Although the MML is effective on May 30, 2014, the day after it was signed, it will take time for Minnesota to establish rules on recognized and/or lawful sources for medical marijuana, and to set up the state registry program for patients authorized to use medical marijuana. Some of the deadlines identified in the legislation extend into mid-2015.17 Nevertheless, employers may wish to begin preparing now for those changes.
1 The other jurisdictions are: Alaska, Arizona, California, Colorado, Connecticut, Delaware, the District of Columbia, Hawaii, Illinois, Maine, Maryland, Massachusetts, Michigan, Montana, Nevada, New Jersey, New Mexico, Nevada, Oregon, Rhode Island, Vermont, and Washington. In addition, in 2014 New York's Governor Andrew Cuomo, by executive action, initiated a 20-hospital pilot program permitting hospital participants to prescribe medical marijuana.

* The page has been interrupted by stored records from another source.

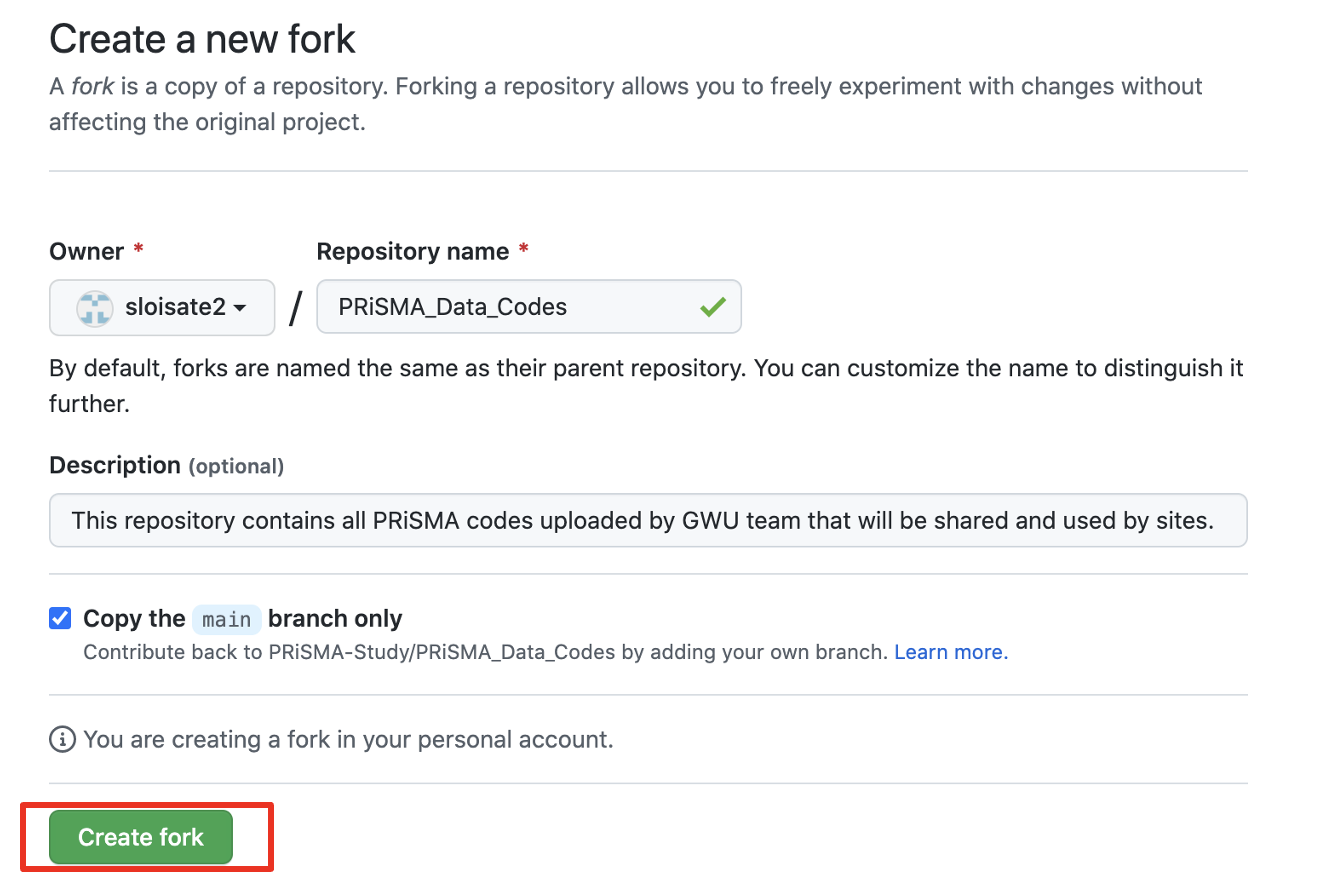1342x886 pixels.
Task: Click the Description optional label
Action: coord(166,464)
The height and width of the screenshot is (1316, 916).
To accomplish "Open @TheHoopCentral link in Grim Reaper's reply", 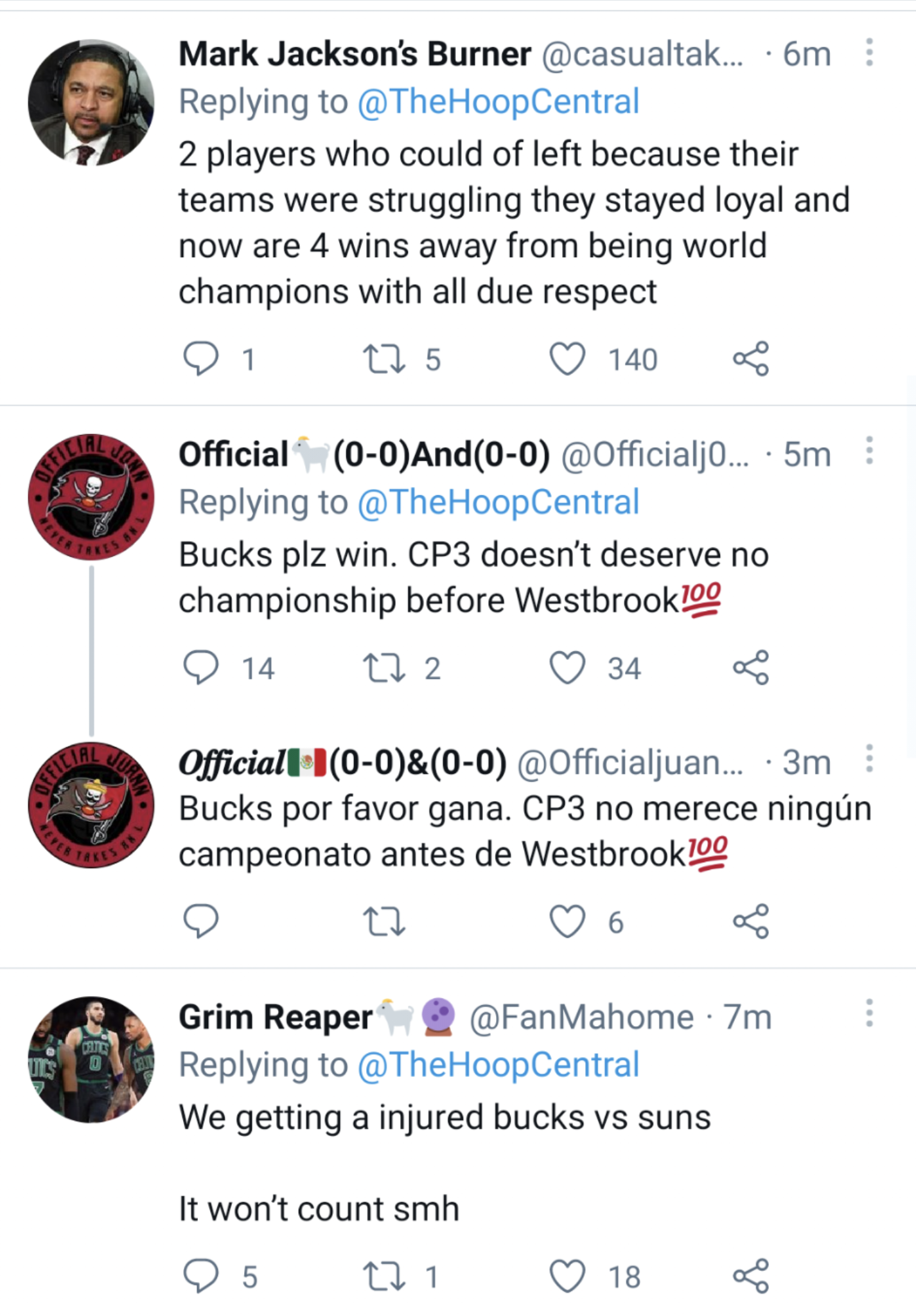I will coord(498,1065).
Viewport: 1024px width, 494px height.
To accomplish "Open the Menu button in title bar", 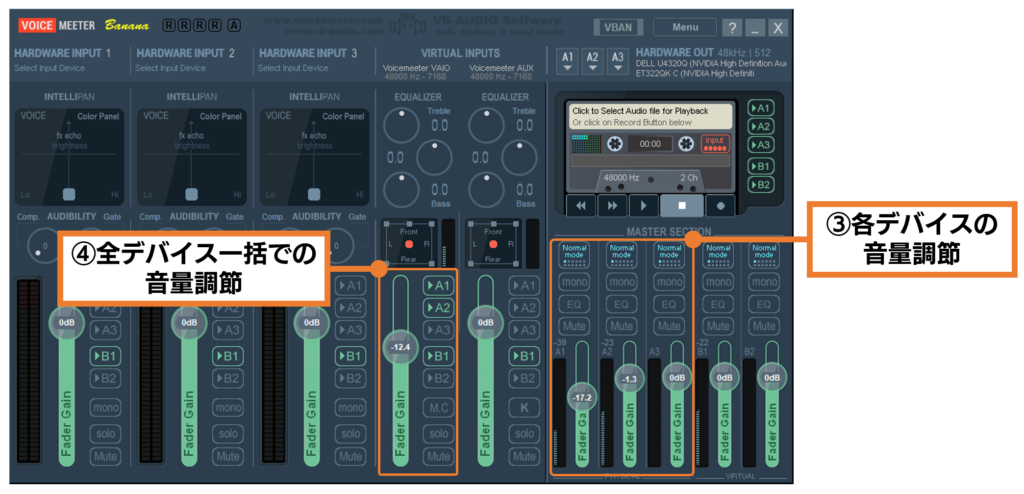I will pyautogui.click(x=685, y=28).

2 Minnesota Statutes §§ 181.950-181.957.
3 21 U.S.C. § 802(16). Regulations implementing the law are codified at 21 C.F.R. § 1308.
4 United States v. Oakland Cannabis Buyers Co-Op, 532 U.S. 483 (2001); Gonzales v. Raich, 545 U.S. 1 (2005).
5 See, e.g., James v. City of Costa Mesa, 700 F.3d 394 (9th Cir. 2012), cert. denied, 2013 U.S. LEXIS 3912 (2013); Barber v. Gonzales, 2005 U.S. Dist. LEXIS 37411 (2005). However, notably this issue has not been decided under the disability discrimination laws of many states.
6 See, e.g., DOT Office of Drug and Alcohol Compliance Notice (Feb. 22, 2014) (reiterating DOT Medical Review Officers, "will not verify a drug test as negative based upon," information that a physician recommended that the employee use "medical marijuana" when states have passed "medical marijuana" initiatives) and 49 C.F.R. §40.151.
7 Minnesota Statutes § 181.950, Subd. 5.
8 Minnesota Statutes § 152.01, Subd. 9.
9 Minnesota Statutes §§ 152.021-152.027.
10 Minnesota Statutes § 152.32. Patients enrolled in the state registry program will be presumed to be engaged in authorized medical marijuana use.
11 A "health care practitioner" means Minnesota licensed doctors, physician assistants, and advanced practice registered nurses.
12 Cancer and terminal illness are qualifying conditions only if the underlying condition or treatment produces severe/chronic pain, nausea, severe vomiting or cachexia or severe wasting.
13 The MML states that a "patient shall only receive medical cannabis from a registered manufacturer but is not required to receive medical cannabis products [delivery devices, related supplies and educational materials] from only a registered manufacturer." Minn. Stat. §§ 152.22, Subd. 8 and 152.30(c).
14 Minnesota Statutes § 152.32.
15 Minnesota Statutes § 181.938.
16 Coats v. Dish Network, 2014 Colo. LEXIS 40 (Co. 2014).
17 In addition to establishing the state registry program, which has no deadlines under the MML, the Minnesota Commissioner of Health must take the following steps by the following deadlines: (1) register two in-state manufacturers for medical cannabis production (December 1, 2014) (unless an adequate supply of federally sourced medical cannabis is available by August 1, 2014); (2) adopt distribution rules (July 1, 2015) with rules notice published no later than January 1, 2015. Registered manufacturers must have at least one operating distribution facility by July 1, 2015 and all four facilities each must begin distribution by July 1, 2016.